Vanderburgh Sheriff Eric Williams, who is in favor of a consolidated county and Evansville government, said proponents of the plan will launch educational campaigns in the coming weeks and those in opposition will do the same.
"What I really ask the people to do is to research it themselves, listen to all the thoughts and ideas and make an informed decision," he said. "What I'd hate to see is people who base their decision on bad information or false information."
Vanderburgh voters will be presented with the consolidation referendum in November. If it passes, consolidation will take effect in 2015. If rejected, it would end the latest of several attempts to mirror communities such as Nashville, Tenn., and Louisville, Ky. A committee made up of government and community leaders completed Evansville's latest merger plan last year.
The Rev.Adrian Brooks, a 4th Ward resident, said he attended consolidation committee meetings and could not find anything positive. He urged residents to consider whether the current plan will spur economic development. He also told them to question whether it would dilute the political influence of minority and rural voters.
Brooks also asked if consolidation would offset sagging property values faced by the city as homes fall into disrepair and are abandoned. Latest trends show building new in the former farmlands spanning the unincorporated county has dropped as fuel prices skyrocketed.
"Commuting has become a prohibitive cost for some folks," Brooks said. "We feel that some of the folks, eventually will come back to the city."

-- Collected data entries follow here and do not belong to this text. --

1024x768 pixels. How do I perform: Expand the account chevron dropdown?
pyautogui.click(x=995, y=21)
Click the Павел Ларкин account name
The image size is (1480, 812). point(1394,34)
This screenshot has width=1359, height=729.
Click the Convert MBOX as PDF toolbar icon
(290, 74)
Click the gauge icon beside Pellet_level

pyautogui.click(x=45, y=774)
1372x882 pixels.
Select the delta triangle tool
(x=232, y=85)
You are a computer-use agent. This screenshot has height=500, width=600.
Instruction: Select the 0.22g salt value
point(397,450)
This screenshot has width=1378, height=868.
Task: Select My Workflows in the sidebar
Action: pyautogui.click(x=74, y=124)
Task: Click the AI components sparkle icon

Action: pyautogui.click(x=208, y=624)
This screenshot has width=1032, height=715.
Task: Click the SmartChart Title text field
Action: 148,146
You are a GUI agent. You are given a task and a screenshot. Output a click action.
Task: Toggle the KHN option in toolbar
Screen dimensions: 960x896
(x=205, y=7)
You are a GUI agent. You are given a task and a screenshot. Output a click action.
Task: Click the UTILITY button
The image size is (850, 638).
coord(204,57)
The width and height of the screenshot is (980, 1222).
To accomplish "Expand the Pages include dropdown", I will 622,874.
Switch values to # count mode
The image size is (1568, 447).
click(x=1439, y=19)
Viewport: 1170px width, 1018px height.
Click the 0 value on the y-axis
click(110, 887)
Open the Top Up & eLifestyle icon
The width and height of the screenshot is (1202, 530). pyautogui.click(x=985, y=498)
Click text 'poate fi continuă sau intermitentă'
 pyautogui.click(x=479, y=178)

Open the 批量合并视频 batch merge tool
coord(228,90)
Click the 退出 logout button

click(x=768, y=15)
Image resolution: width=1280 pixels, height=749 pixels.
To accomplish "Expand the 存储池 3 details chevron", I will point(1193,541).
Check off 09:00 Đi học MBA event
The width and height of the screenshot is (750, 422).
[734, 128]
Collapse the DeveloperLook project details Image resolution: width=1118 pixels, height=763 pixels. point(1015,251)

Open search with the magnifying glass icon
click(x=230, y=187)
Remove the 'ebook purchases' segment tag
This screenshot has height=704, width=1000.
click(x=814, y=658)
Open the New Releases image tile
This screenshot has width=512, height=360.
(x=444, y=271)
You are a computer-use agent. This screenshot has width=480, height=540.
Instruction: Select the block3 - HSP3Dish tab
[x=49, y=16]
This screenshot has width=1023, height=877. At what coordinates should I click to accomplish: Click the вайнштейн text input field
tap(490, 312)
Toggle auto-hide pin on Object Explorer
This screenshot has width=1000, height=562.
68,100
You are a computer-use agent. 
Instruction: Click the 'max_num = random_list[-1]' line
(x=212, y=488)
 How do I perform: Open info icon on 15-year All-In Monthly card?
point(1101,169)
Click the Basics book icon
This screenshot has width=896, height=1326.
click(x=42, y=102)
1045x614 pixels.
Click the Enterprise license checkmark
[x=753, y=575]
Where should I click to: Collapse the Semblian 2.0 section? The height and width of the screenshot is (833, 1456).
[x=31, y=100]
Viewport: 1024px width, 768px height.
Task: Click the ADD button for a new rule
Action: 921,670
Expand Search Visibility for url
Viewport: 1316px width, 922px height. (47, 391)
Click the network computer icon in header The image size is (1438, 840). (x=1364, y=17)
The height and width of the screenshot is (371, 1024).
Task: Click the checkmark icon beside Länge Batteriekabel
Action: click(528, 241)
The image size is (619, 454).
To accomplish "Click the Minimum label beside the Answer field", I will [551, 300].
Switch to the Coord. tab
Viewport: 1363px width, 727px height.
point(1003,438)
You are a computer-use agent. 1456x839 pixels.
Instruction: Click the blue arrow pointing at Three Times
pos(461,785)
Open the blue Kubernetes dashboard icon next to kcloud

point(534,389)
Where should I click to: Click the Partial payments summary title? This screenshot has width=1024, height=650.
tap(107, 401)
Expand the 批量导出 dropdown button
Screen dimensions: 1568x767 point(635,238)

Councilman Al Lindsey, D-6th Ward, said voters also should consider how a unified government would save money. Many civic departments already had been merged, he said.
"You have to think, are we just doing consolidation to do it?" Lindsey said. "I just don't know if there's a point, and you have to think about that."
Williams said he only hopes voters make an informed independent decision in November.
"That's all I can hope — that they make their own decision," Williams said.